▶ _Task statement_: Repeat word for word the lines from the one containing "Inovação | SkinCeuticals" to the end of the material below, and leave all pictures out.

Exercise material START

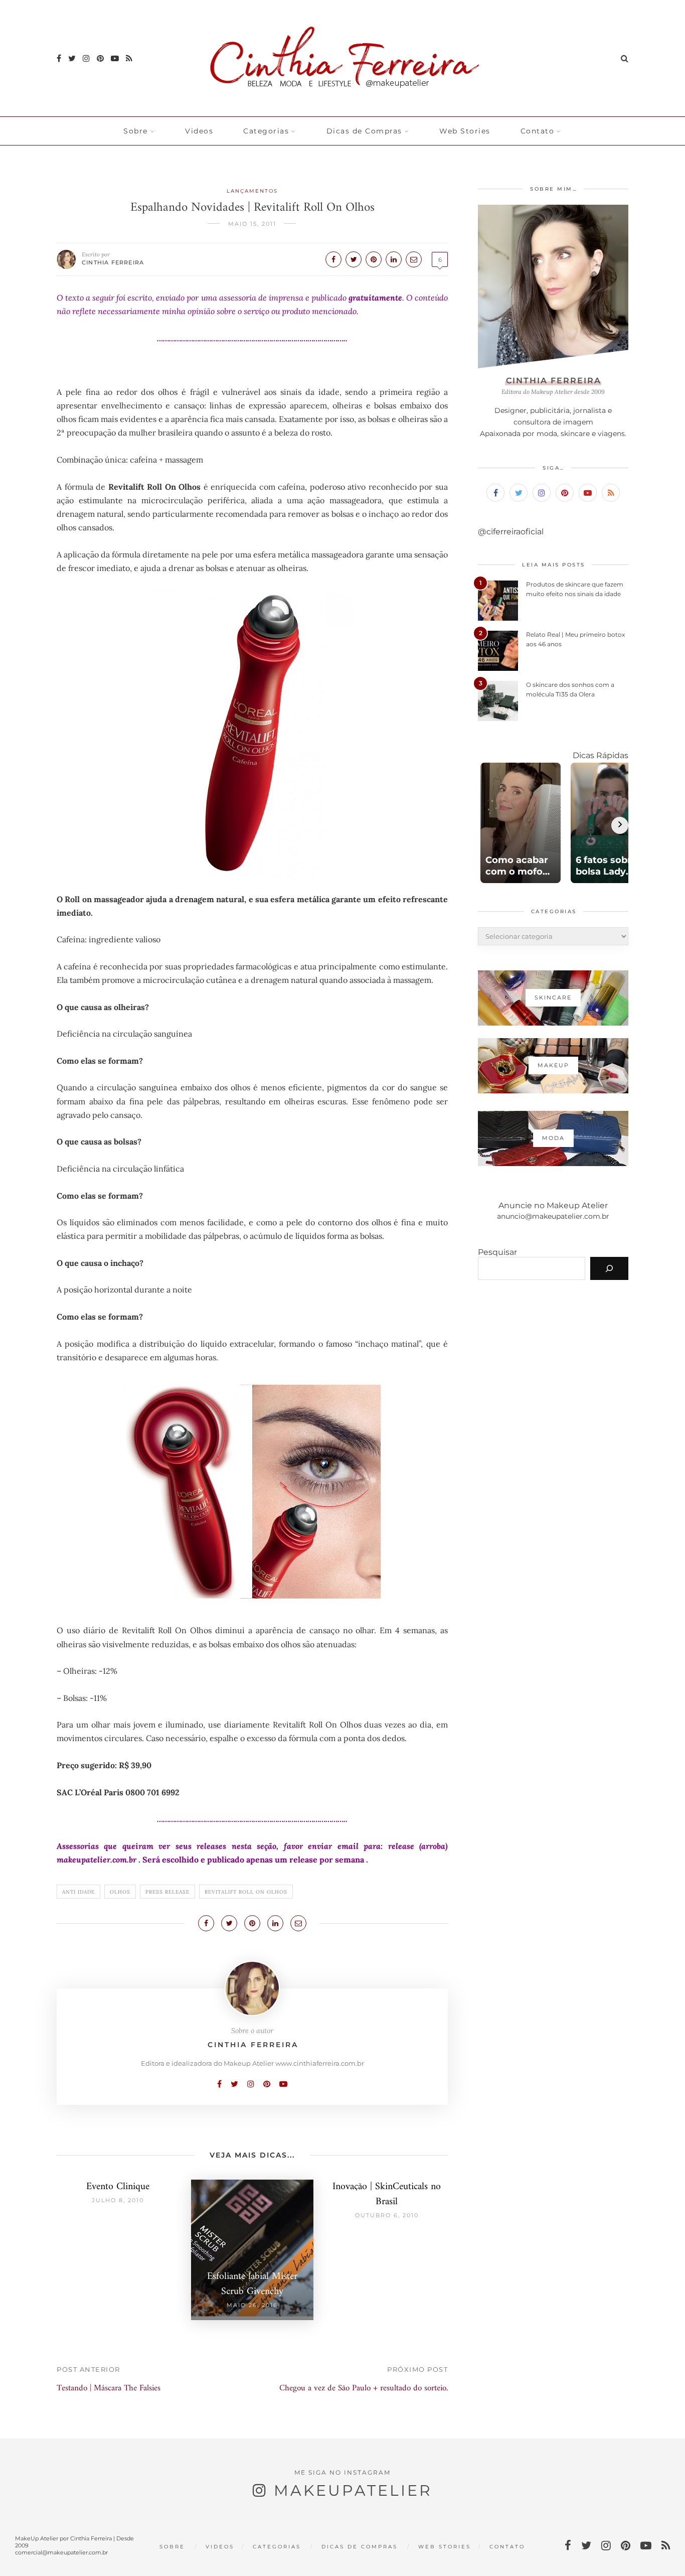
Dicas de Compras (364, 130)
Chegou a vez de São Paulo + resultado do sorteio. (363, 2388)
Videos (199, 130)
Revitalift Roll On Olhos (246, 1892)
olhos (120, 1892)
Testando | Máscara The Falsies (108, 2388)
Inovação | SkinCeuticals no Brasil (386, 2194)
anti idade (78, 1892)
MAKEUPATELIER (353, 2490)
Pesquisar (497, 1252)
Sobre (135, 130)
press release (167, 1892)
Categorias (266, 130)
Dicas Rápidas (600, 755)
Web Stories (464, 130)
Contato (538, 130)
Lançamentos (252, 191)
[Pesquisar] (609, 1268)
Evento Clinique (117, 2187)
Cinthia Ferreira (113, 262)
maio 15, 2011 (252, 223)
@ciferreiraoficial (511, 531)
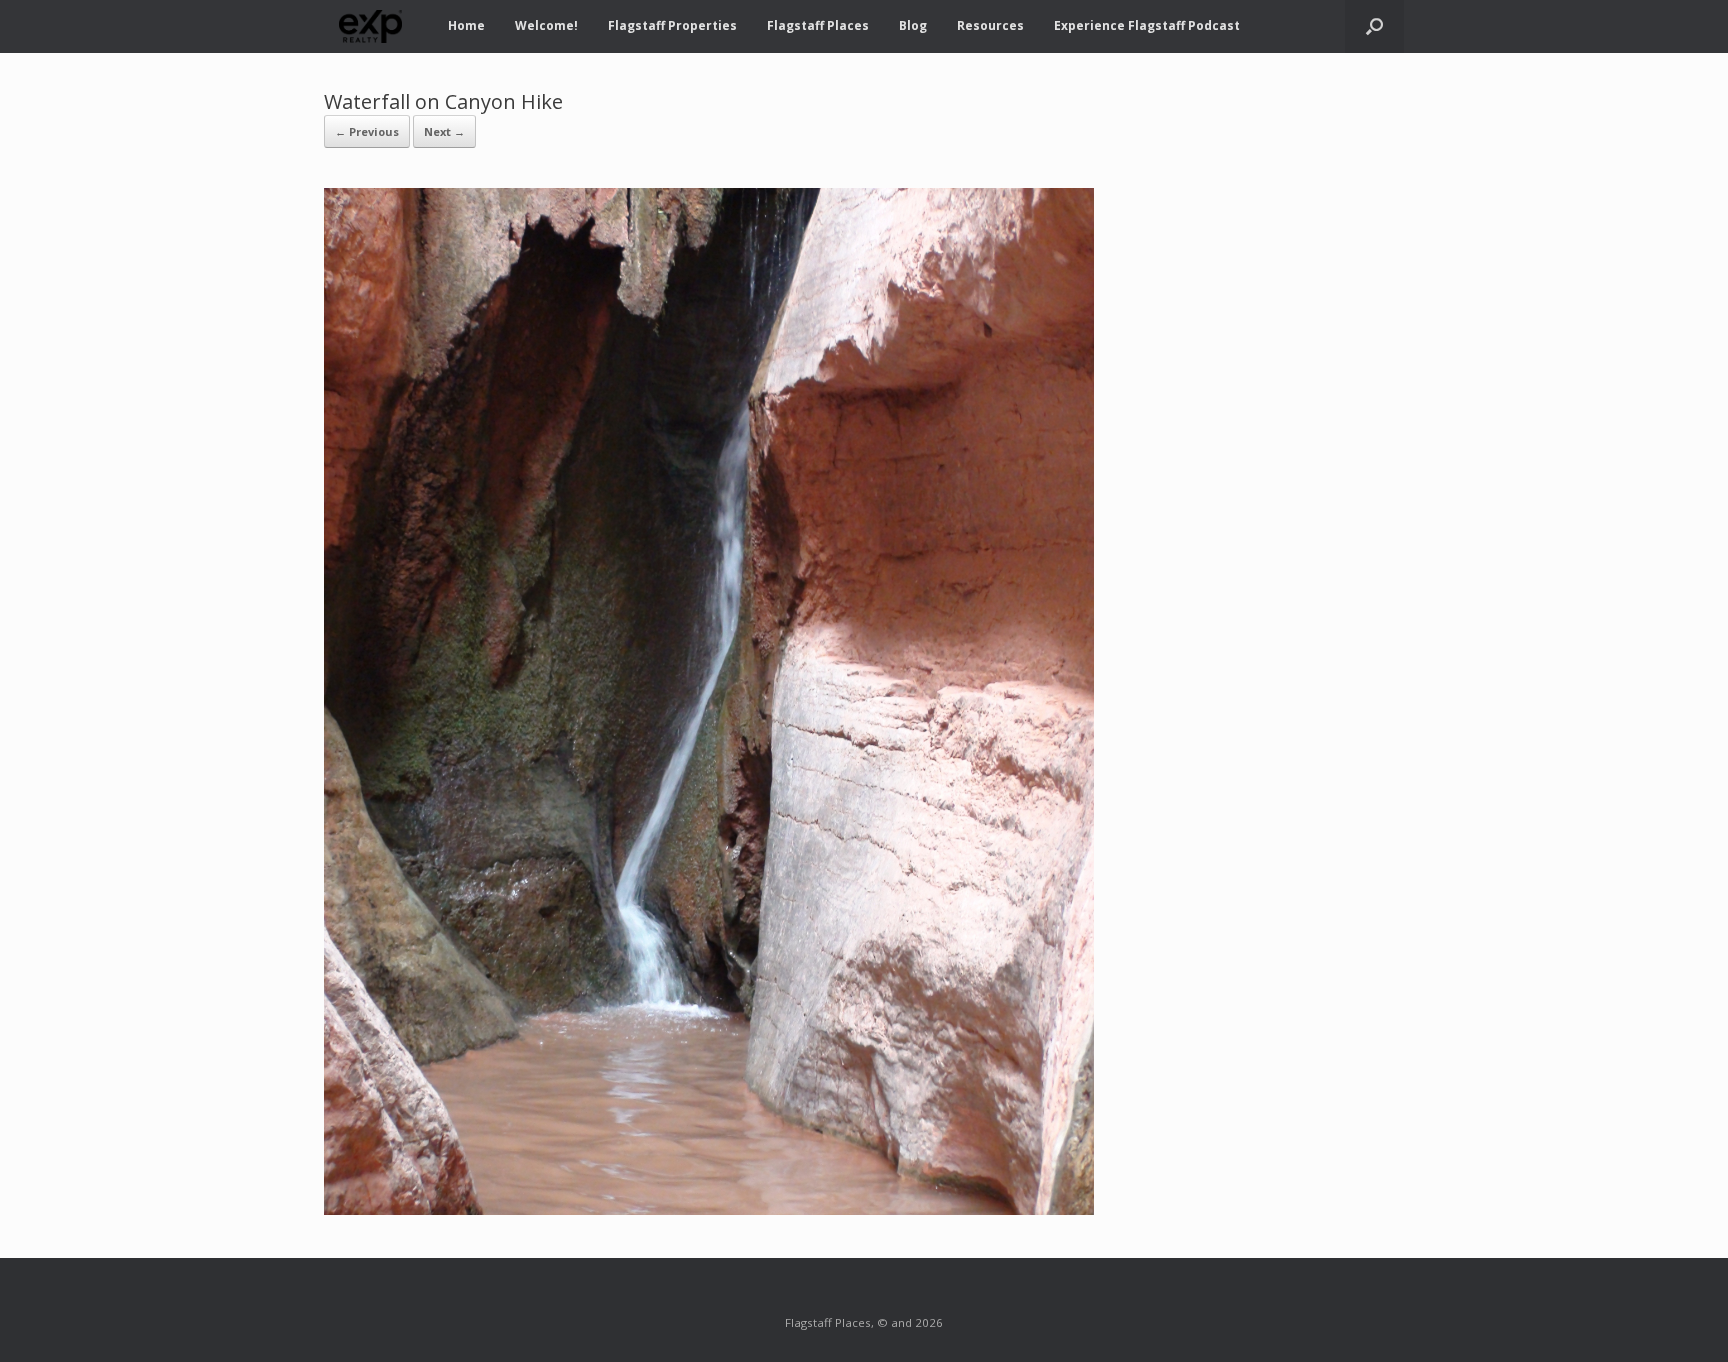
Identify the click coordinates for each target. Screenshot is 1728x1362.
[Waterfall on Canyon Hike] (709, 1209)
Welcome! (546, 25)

Exercise material END

▶ _Answer for this exercise_:
Inovação | SkinCeuticals no Brasil (386, 2194)
anti idade (78, 1892)
MAKEUPATELIER (353, 2490)
Pesquisar (497, 1252)
Sobre (135, 130)
press release (167, 1892)
Categorias (266, 130)
Dicas Rápidas (600, 755)
Web Stories (464, 130)
Contato (538, 130)
Lançamentos (252, 191)
[Pesquisar] (609, 1268)
Evento Clinique (117, 2187)
Cinthia Ferreira (113, 262)
maio 15, 2011 (252, 223)
@ciferreiraoficial (511, 531)
Identify the click coordinates for each target. Screenshot is 1728x1362.
[Waterfall on Canyon Hike] (709, 1209)
Welcome! (546, 25)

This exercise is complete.